When the system is heavily loaded, messages may not be processed and released rapidly, so the free-pool count may dip to a low value. However, when the system comes out of this state, the free-pool count will return to the normal range.

The LowWaterMark can be used to indicate when the free-pool count is approaching a dangerously low number. It is a configurable parameter which is used to indicate when an alert will be sent to the system operator due to a potential depletion of buffers. The alert is sent when the free-pool count reaches a value equal to or below LowWaterMark.

This variable should be set to a value high enough so that the system can allocate buffers to send the alert to the manager about the depletion, permitting the manager to take appropriate action. The depletion may be a temporary phenomenon or could happen when some module is holding up a number of messages. The management action for this alert could be to increase the number of message blocks at the next startup or to shut down the errant module. Choosing the correct value for LowWaterMark can permit a graceful shutdown of the system by the manager.

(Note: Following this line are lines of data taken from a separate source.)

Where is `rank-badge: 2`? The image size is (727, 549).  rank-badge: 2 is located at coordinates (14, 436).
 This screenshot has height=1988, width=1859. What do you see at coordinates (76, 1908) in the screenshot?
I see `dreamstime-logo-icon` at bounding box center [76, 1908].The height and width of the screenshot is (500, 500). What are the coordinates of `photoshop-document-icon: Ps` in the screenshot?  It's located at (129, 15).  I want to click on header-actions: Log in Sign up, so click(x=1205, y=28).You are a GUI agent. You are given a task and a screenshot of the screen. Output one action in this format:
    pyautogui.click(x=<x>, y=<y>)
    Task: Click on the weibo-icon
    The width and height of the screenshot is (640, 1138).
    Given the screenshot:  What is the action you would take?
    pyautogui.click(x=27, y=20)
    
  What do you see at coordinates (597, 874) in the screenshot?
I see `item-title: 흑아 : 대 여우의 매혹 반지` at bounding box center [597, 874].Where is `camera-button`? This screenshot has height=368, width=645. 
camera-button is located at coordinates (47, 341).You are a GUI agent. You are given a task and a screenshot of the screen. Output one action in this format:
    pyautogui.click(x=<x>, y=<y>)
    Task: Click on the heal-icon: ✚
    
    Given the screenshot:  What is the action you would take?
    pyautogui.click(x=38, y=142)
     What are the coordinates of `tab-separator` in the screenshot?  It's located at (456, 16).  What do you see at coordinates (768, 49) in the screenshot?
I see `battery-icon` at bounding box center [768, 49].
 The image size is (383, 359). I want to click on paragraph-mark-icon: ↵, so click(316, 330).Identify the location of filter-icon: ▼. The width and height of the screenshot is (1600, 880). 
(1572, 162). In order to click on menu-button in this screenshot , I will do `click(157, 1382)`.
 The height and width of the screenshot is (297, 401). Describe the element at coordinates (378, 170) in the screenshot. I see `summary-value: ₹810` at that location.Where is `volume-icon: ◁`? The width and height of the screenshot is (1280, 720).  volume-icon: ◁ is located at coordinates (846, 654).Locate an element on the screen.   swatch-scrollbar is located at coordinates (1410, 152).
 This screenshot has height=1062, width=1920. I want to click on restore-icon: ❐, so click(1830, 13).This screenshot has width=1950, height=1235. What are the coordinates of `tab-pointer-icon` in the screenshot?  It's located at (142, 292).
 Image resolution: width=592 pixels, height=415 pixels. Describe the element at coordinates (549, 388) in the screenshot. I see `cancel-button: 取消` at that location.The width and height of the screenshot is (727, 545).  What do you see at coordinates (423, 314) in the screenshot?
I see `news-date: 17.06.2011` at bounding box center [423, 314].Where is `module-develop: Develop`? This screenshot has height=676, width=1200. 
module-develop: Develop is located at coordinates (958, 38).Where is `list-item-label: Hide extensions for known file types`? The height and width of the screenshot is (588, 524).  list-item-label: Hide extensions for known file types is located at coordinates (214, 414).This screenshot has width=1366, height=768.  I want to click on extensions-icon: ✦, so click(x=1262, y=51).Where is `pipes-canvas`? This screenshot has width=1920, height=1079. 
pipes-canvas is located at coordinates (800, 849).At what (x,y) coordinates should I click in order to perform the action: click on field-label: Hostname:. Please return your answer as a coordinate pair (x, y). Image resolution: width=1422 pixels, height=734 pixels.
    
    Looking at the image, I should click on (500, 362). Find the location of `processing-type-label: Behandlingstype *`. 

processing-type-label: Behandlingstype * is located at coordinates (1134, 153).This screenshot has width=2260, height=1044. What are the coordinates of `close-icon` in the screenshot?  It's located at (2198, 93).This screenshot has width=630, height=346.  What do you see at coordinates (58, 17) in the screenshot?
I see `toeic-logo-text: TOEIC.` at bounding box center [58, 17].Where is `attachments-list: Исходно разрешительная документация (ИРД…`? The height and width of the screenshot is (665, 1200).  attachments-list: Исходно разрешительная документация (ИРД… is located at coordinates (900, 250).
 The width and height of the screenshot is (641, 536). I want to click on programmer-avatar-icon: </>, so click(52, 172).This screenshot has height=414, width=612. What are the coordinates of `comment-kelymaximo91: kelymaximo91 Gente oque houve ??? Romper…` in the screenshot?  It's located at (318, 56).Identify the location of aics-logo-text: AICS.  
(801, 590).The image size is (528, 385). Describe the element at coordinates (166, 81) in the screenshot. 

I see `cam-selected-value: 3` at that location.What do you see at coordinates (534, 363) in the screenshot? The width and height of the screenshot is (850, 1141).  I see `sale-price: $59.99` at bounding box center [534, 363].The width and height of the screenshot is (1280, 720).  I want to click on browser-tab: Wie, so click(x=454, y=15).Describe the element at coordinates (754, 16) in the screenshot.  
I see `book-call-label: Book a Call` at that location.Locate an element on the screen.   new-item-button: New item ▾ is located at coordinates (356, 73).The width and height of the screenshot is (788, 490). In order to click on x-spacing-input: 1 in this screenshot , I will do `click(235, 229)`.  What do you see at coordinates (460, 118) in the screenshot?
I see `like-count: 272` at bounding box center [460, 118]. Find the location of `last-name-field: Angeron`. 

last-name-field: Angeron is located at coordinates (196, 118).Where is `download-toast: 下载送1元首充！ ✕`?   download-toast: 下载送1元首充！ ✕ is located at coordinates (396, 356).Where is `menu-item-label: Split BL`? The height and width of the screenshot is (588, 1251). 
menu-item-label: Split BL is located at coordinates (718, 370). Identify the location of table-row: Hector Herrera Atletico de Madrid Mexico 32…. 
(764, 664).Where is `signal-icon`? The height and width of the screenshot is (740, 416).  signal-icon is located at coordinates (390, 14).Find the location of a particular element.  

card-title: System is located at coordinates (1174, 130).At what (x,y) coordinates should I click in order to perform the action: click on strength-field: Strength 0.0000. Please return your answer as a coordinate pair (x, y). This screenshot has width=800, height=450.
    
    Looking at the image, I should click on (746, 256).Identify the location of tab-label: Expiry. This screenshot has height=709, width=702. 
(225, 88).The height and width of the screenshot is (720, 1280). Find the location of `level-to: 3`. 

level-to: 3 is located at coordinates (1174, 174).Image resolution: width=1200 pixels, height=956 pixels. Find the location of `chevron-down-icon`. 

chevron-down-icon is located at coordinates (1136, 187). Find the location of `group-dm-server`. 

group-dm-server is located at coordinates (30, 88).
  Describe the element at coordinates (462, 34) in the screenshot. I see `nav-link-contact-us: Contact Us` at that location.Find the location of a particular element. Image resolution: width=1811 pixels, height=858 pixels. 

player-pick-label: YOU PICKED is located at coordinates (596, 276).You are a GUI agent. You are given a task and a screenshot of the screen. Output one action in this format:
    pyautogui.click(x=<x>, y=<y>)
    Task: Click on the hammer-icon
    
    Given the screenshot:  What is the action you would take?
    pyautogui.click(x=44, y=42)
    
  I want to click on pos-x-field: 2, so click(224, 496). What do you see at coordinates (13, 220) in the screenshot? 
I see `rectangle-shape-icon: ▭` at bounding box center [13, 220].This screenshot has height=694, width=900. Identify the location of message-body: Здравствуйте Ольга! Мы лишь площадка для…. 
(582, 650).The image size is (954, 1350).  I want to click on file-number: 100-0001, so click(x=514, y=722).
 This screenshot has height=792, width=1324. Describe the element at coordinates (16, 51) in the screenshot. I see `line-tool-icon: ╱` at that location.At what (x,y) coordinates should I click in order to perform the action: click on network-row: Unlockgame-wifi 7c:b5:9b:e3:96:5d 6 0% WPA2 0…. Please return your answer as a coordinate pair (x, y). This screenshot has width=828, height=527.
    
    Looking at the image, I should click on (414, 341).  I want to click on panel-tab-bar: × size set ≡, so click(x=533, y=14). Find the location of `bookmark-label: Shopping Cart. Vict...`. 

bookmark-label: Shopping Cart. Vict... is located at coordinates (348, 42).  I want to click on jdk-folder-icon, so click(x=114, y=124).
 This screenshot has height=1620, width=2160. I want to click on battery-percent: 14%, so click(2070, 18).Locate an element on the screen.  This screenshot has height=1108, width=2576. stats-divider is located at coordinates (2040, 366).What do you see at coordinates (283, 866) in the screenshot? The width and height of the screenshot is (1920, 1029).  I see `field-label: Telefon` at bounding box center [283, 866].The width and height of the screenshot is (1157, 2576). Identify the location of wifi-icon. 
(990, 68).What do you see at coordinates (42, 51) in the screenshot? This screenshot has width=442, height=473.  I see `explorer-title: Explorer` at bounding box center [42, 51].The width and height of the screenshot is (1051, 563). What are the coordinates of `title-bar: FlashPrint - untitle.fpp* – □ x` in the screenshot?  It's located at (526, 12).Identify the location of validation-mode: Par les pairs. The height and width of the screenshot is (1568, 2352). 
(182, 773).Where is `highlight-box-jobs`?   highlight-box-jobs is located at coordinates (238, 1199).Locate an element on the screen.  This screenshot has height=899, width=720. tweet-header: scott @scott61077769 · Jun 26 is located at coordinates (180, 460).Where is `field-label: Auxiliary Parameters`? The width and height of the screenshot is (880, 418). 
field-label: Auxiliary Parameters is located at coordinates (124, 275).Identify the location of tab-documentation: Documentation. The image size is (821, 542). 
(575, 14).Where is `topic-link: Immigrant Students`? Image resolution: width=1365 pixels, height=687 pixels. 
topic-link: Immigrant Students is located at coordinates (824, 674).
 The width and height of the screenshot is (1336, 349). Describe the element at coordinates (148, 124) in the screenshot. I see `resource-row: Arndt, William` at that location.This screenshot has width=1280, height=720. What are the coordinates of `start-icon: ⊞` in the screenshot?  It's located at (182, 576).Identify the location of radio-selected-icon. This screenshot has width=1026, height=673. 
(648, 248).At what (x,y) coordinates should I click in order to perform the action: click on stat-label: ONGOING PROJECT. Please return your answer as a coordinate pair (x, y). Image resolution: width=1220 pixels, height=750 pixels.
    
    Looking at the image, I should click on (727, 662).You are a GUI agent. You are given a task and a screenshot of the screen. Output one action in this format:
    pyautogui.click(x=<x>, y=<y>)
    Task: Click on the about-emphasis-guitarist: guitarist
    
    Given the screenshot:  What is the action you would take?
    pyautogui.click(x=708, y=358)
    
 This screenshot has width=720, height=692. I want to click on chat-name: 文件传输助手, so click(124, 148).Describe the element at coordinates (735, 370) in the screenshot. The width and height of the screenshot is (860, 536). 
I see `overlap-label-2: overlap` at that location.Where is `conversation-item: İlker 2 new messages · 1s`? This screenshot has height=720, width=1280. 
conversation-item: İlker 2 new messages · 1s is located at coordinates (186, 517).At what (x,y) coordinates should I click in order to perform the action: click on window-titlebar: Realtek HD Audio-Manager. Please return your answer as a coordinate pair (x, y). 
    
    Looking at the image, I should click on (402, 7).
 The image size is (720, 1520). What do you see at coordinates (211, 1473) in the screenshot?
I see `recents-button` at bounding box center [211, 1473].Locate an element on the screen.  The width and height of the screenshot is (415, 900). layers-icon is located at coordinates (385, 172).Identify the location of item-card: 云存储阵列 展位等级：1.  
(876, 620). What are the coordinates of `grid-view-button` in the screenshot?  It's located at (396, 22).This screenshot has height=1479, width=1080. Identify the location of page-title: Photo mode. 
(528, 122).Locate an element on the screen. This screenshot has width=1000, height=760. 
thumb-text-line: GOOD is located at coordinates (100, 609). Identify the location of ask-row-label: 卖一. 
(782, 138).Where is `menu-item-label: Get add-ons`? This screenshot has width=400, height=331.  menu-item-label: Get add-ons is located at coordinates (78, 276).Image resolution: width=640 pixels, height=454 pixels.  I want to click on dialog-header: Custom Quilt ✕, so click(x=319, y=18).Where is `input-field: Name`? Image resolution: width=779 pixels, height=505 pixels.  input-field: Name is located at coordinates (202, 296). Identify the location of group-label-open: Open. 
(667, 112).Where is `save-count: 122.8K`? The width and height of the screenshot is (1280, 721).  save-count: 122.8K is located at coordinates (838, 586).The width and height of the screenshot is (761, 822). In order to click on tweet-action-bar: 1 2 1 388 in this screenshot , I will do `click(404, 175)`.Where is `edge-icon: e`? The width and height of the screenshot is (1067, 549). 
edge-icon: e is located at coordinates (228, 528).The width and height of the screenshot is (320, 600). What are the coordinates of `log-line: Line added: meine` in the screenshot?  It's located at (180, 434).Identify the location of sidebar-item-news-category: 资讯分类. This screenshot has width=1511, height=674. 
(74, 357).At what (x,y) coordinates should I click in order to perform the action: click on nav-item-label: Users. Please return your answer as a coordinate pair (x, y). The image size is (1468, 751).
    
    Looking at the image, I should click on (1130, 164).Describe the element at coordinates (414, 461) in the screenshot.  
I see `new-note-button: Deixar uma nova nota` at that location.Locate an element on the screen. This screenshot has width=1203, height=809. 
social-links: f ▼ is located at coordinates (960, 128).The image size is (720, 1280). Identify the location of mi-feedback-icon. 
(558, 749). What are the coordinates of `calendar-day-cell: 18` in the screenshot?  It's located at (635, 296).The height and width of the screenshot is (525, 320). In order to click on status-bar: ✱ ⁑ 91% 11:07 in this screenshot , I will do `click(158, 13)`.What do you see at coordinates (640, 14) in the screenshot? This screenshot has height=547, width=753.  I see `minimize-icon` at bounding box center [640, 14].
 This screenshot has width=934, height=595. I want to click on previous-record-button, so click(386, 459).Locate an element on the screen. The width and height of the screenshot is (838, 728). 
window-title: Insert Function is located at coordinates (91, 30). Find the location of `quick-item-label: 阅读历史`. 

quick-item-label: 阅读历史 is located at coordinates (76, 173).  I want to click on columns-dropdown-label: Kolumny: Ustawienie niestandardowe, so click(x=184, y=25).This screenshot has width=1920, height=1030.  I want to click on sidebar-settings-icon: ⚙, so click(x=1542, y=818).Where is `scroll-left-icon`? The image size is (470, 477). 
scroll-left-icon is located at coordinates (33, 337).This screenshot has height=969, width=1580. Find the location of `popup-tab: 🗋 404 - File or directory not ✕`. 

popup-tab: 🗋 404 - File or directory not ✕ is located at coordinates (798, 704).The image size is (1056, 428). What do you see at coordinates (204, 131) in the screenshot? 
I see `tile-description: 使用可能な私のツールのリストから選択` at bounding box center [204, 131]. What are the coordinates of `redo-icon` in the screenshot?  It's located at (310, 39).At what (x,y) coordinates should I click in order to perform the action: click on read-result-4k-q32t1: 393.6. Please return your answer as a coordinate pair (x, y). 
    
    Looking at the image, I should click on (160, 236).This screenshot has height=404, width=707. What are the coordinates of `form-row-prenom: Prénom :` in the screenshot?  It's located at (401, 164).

Similar to the message control block, we have a control block for . The structure is shown in Listing 6.2.

Listing 6.2: Data control block.

 typedef struct {   struct  DataBlock *FreePoolPtr;            unsigned long    FreePoolCount;            unsigned long    NumAllocs;            unsigned long    NumReleases;            unsigned long    LowWaterMark;            unsigned long    MaxAllocs;         } DataControlBlock;

6.1.10 Exception Conditions in Buffer Management

If the system does not have adequate memory for buffers, or if there are issues in passing buffers between modules, the designer would have to provide for exception conditions such as the following:

Lack of buffers or message or data blocks
Modules unable to process messages fast enough
Errant modules not releasing buffers
System unable to keep up with data rates

The lack of buffers or message or data blocks was covered earlier in the text where we specified using a low-water mark to alert the operator. Designers should engineer pool counts for fully loaded systems, which can be verified when the system is tested in the lab at peak load. It is usually not possible to fix this problem on a real-time system in the field. However, the alert helps the operator determine problems that should be addressed on the next system reboot.

Modules may not be able to keep up with messages for a variety of reasons. They could be spending a lot of time in algorithmic processing, or they may be scheduled less often due to lower task priorities. This causes some modules to hold up buffers. Modules which queue these buffers should perform flow control whenever the destination module queues reach a high-water mark. This is a threshold parameter to indicate a safe queue depth or count. The queuing call made by the source module checks if the queue of the target module has crossed the high-water mark. If so, it aborts the queuing operation and returns an error code to the source module. The source module can report this error or retry its operation at a later stage by storing the message in its own queue.

Errant modules are those that are unreliable due to bugs or faulty design. These cause the system to run out of message blocks and buffers. The low-water mark and alert is one way to inform the operator about these modules.

The final type of error is that the system cannot keep up with data rates and runs out of buffers. There are several methods to handle congestion, including well-known techniques such as RED (Random Early Detection/Discard) and Weighted RED. Several of these techniques are now implemented in hardware controllers also.